Regarding Ge’s first argument that the Court already determined Ge lacks the requisite minimum contacts with California, on June 2, 2023, in opposing Defendant Zhongyan’s motion to quash, Plaintiff relied on Micron Technology, Inc. v. United Microelectroncis Corp. (N.D. Cal. May 2, 2019) No. 17-CV-06932-MMC, 2019 WL 1959487 (hereafter Micron), which this Court pointed out is a non-binding unpublished federal district court case.  The Court further distinguished Micron as follows:

 

Plaintiff in Micron claimed two defendants had conspired to induce Plaintiff’s employees to misappropriate Plaintiff’s trade secrets relating to DRAM circuit technology and deliver them to defendants. (Id. at *1.) Part of this plan included attending a job fair in California to attempt to hire skilled DRAM engineers and place orders for DRAM manufacturing equipment. (Id. at *3.) The Court found this presence at the job fair had a sufficient nexus to Plaintiff’s allegations of misappropriation to satisfy the second prong of the jurisdictional analysis. (Id. at *4.) Plaintiff here cannot point to any similar actions taken by Defendant [Zhongyan], which did not exist as a legal entity until after Ge terminated his employment with PacTec Shanghai and after Ge and Wei are alleged to have misappropriated the idea for a cashback rebate website from OemTec. Plaintiff’s theory of jurisdiction tied to the alleged acts of misappropriation thus focuses on the actions and contacts taken by Ge and Wei as individuals, rather than acts of targeting or inducement by Defendant itself.

## Given problem
Please print the entire jurisdiction passage word for word. The rows after this point are separate from the jurisdiction passage.

## Given records
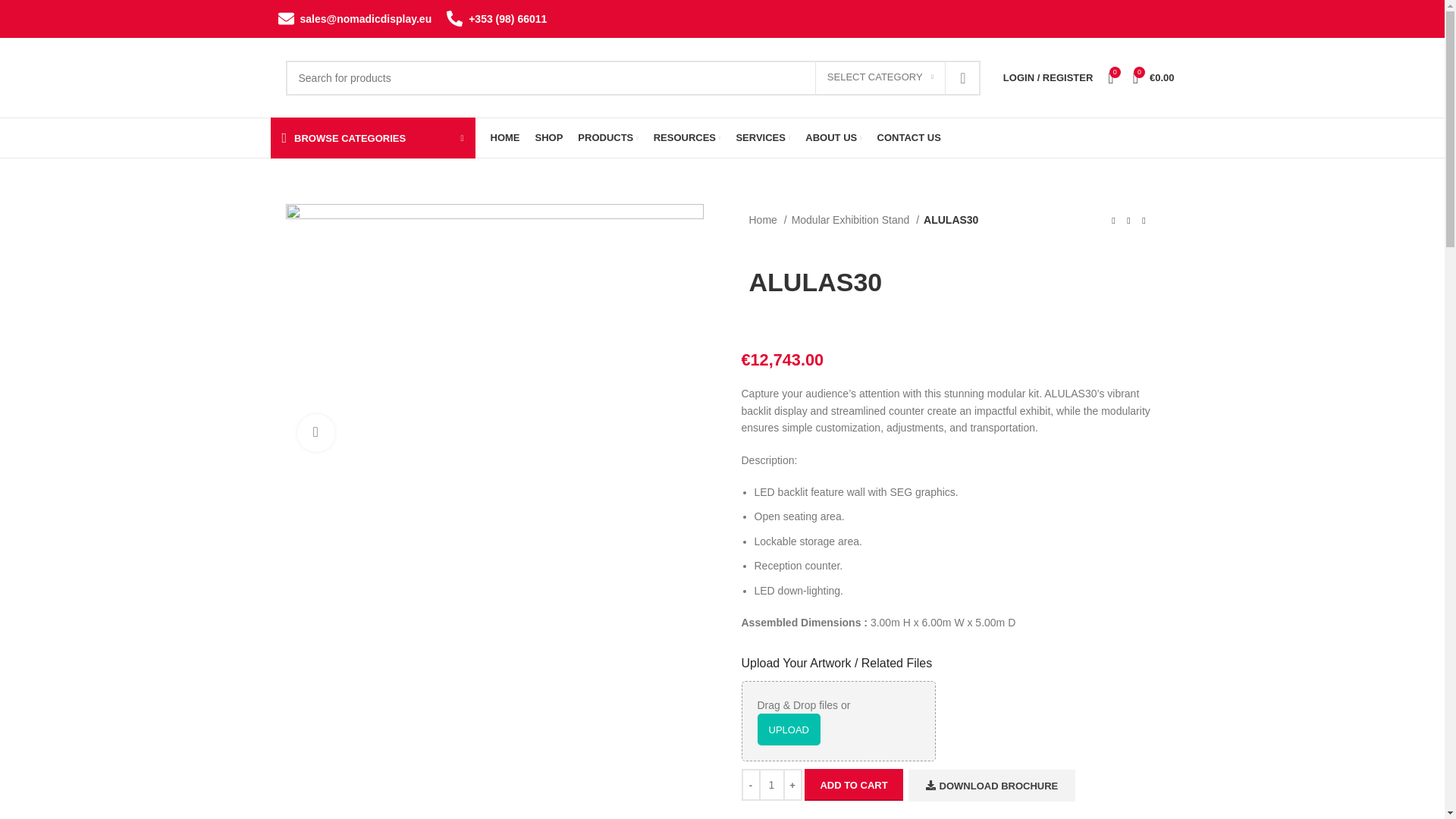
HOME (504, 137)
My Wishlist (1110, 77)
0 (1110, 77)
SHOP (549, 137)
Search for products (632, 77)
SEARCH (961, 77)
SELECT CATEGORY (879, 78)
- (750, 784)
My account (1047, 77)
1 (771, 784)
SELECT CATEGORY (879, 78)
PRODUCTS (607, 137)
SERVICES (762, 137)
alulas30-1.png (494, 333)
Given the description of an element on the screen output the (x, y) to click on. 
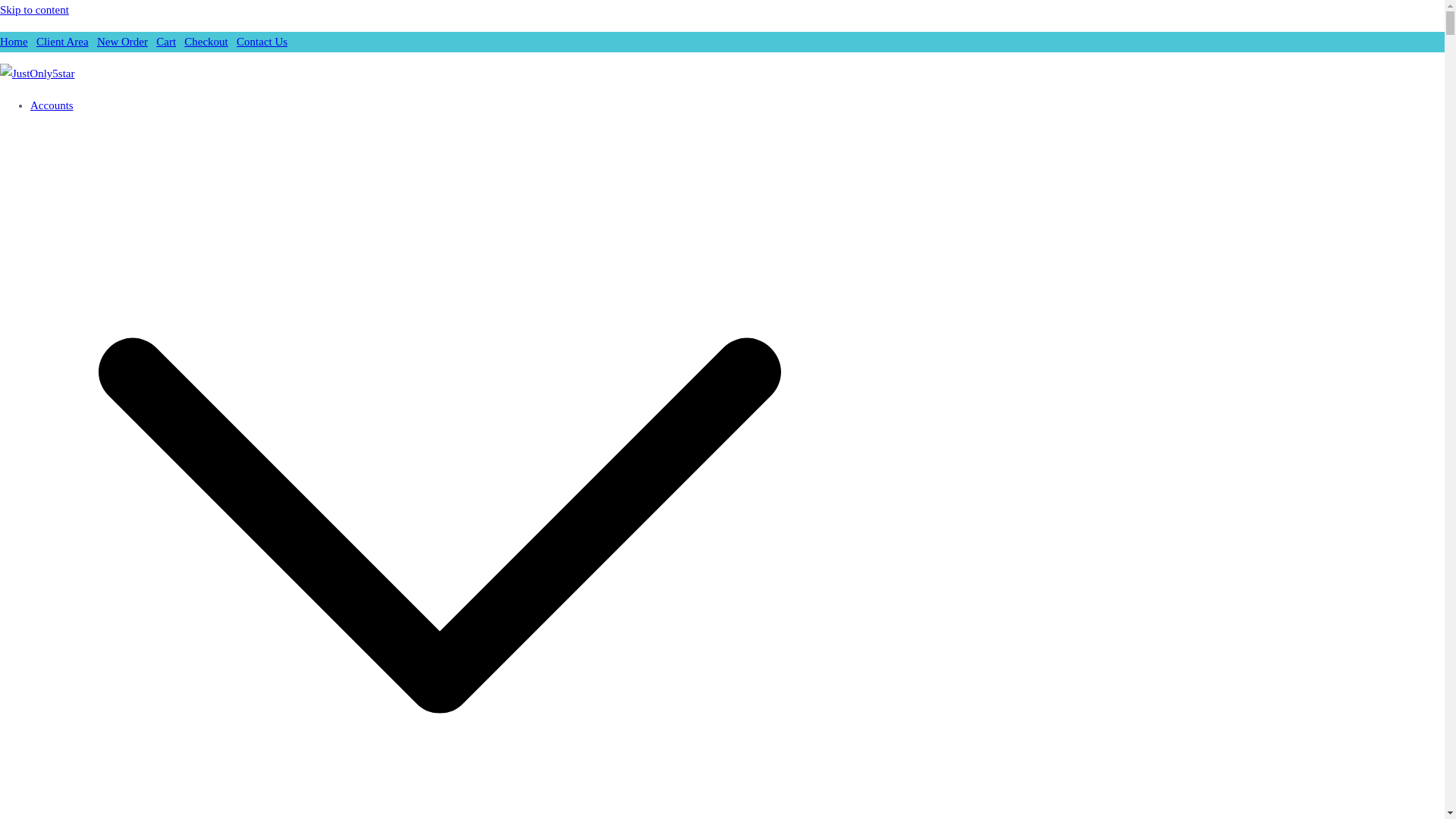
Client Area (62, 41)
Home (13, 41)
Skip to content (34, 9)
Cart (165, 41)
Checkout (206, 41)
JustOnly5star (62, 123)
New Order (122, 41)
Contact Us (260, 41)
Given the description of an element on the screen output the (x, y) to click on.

## Worked solution
Regarding Ge’s first argument that the Court already determined Ge lacks the requisite minimum contacts with California, on June 2, 2023, in opposing Defendant Zhongyan’s motion to quash, Plaintiff relied on Micron Technology, Inc. v. United Microelectroncis Corp. (N.D. Cal. May 2, 2019) No. 17-CV-06932-MMC, 2019 WL 1959487 (hereafter Micron), which this Court pointed out is a non-binding unpublished federal district court case.  The Court further distinguished Micron as follows:

 

Plaintiff in Micron claimed two defendants had conspired to induce Plaintiff’s employees to misappropriate Plaintiff’s trade secrets relating to DRAM circuit technology and deliver them to defendants. (Id. at *1.) Part of this plan included attending a job fair in California to attempt to hire skilled DRAM engineers and place orders for DRAM manufacturing equipment. (Id. at *3.) The Court found this presence at the job fair had a sufficient nexus to Plaintiff’s allegations of misappropriation to satisfy the second prong of the jurisdictional analysis. (Id. at *4.) Plaintiff here cannot point to any similar actions taken by Defendant [Zhongyan], which did not exist as a legal entity until after Ge terminated his employment with PacTec Shanghai and after Ge and Wei are alleged to have misappropriated the idea for a cashback rebate website from OemTec. Plaintiff’s theory of jurisdiction tied to the alleged acts of misappropriation thus focuses on the actions and contacts taken by Ge and Wei as individuals, rather than acts of targeting or inducement by Defendant itself.